Quel a été le tournant dans votre réflexion ?
Dans le bureau d'un confrère, j'ai feuilleté par hasard un dossier sur le meurtre de Dilawar, un chauffeur de taxi afghan battu à mort sur la base américaine de Bagram en Afghanistan. Et que vois-je ? Un témoignage de Jawad, qui explique comment, à Bagram, il avait été torturé, encagoulé, jeté au sol, frappé. Il l'avait dit devant la cour, mais je pensais que c'était des foutaises, qu'on ne faisait pas ça. Là, j'ai commencé à avoir des doutes sérieux. Il avait été témoin de la brutalité contre Dilawar, un type de 40 kg, passé à tabac par ses gardiens alors qu'il était attaché. La pire lâcheté. Cela m'a mis en colère et j'ai cherché d'autres preuves.
Qu'avez-vous découvert ?
Qu'à Guantanamo, Jawad avait été enfermé dans un vestiaire. On l'avait mis dans le programme des "frequent flyers", où on le changeait sans arrêt de cellule pour l'empêcher de dormir afin d'"amollir" les individus pour les interrogatoires. Pourquoi lui ? Il n'était d'aucune valeur pour le renseignement. Je ne voyais pas d'autre raison que le sadisme, la cruauté gratuite. Il a tenté de se suicider.
C'était de la torture ?
Pas selon la définition légale, mais pour tout un chacun, certainement. Mes camarades, en Afghanistan ou en Irak, ne risquaient pas leur vie pour ça. Ce n'est pas l'Amérique. Comme je ne pouvais en parler à personne, j'ai demandé conseil à un prêtre. Sa réponse, qui m'a choqué, a été : "Démissionnez." Pour lui, si je participais, j'étais complice. Il m'a fallu, malgré ça, trop longtemps pour partir. J'étais inquiet pour ma famille. Les gens auxquels je m'opposais ont le pouvoir de vous détruire.

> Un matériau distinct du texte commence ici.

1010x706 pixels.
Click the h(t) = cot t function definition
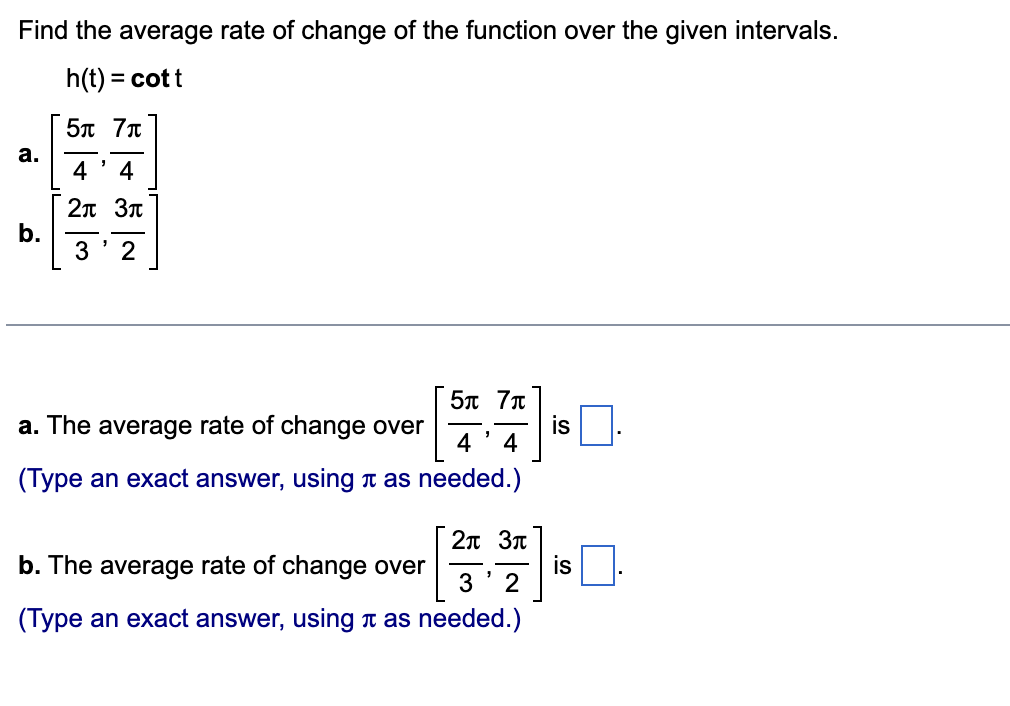(x=124, y=79)
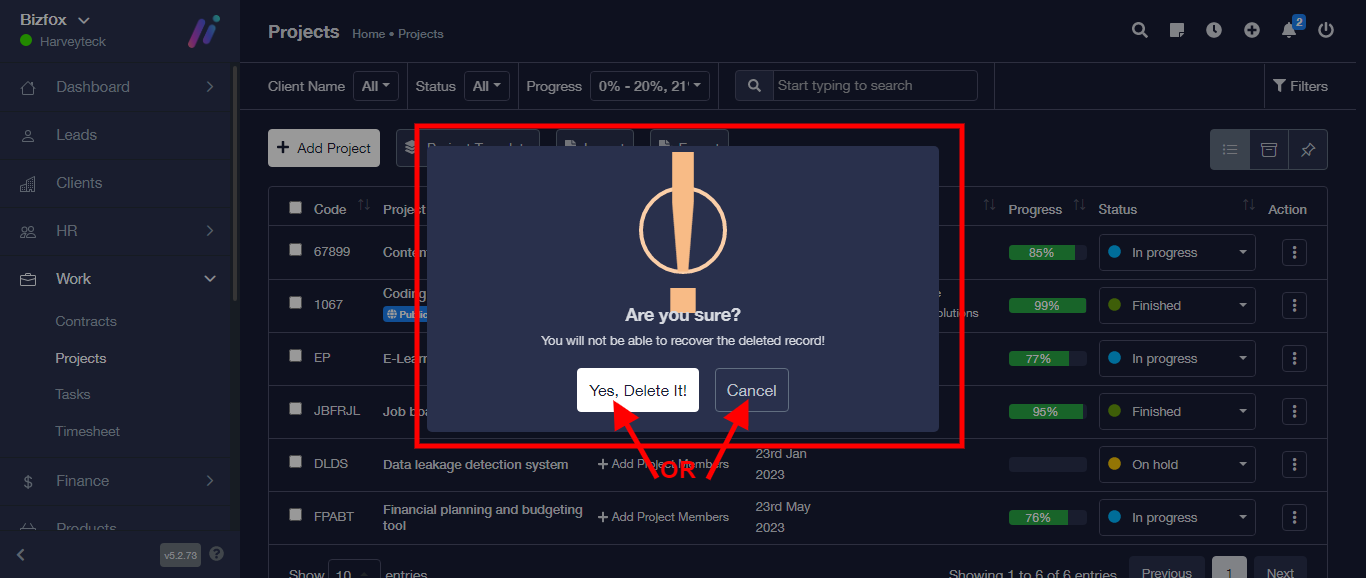Tick the checkbox for project DLDS

[x=295, y=462]
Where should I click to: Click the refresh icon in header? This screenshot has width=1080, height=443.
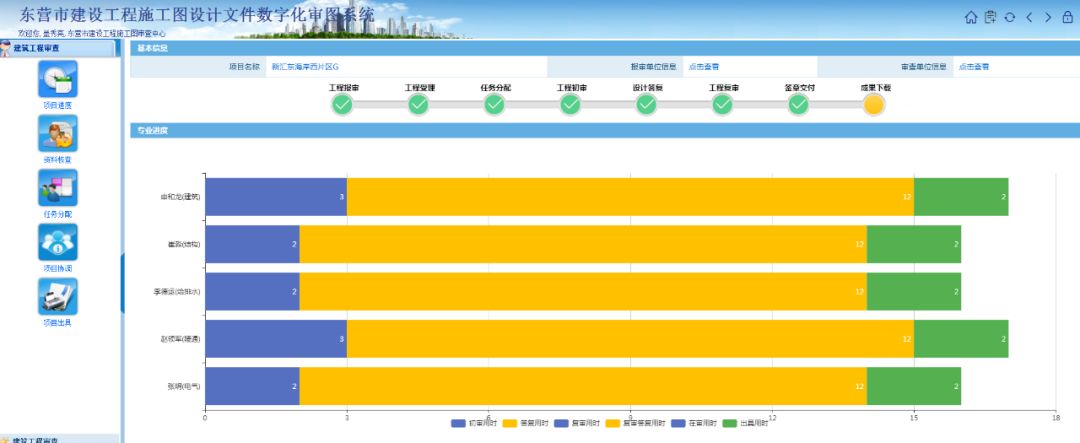[x=1009, y=17]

Comment vos supérieurs ont-ils accueilli votre demande de réaffectation ?
Ils m'ont assigné à résidence pendant six semaines, coupé mes communications et désactivé mon téléphone BlackBerry. C'était complètement illégal. Puis ils m'ont envoyé pour une évaluation psychiatrique, qui a révélé en dix minutes que je n'avais aucun problème. Dans l'histoire, il est courant pour les dissidents d'être accusés d'être fous...
Quelles sont vos opinions politiques ?
J'ai toujours été démocrate. Je déteste Bush et celui que j'appelle le président Cheney. Si ces imbéciles avaient décidé de détruire l'Amérique, ils ne s'y seraient pas pris autrement. Je peux le dire, maintenant que je suis un civil. Dans l'armée, j'aurais pu être poursuivi.
Barack Obama a promis de fermer Guantanamo. Mais comment faire ?
Des gens de la future administration m'ont dit que les commissions militaires allaient être suspendues. Sur les 200 détenus qu'il reste, la moitié ne sont plus une menace. L'Union européenne et d'autres pays vont nous aider à réinstaller ces personnes, qui pourraient facilement être surveillées. Les autres devraient être jugées aux Etats-Unis par des tribunaux ordinaires. Les preuves obtenues sous la torture ne peuvent pas être utilisées, mais il y a suffisamment de renseignement.
Comment l'histoire jugera-t-elle Guantanamo ?
Comme une descente dans une des pires périodes de notre histoire, où nous avons abandonné nos valeurs, et où nous nous sommes abaissés au niveau de ceux que nous combattions. Je crois dans la bonté fondamentale du peuple américain. Au bout du compte, nous surmonterons cela.
Que faites-vous aujourd'hui ?
Je suis revenu au bureau du procureur général de Pennsylvanie, en charge de la protection des consommateurs. J'ai été accueilli à bras ouverts par Erié, cette petite ville oubliée par le temps. Je n'ai jamais été aussi heureux, sauf qu'il reste des problèmes sérieux à Guantanamo. Si je le peux, j'aiderais. Mais ceci est sans doute ma dernière interview. J'ai dit tout ce que je pouvais dire.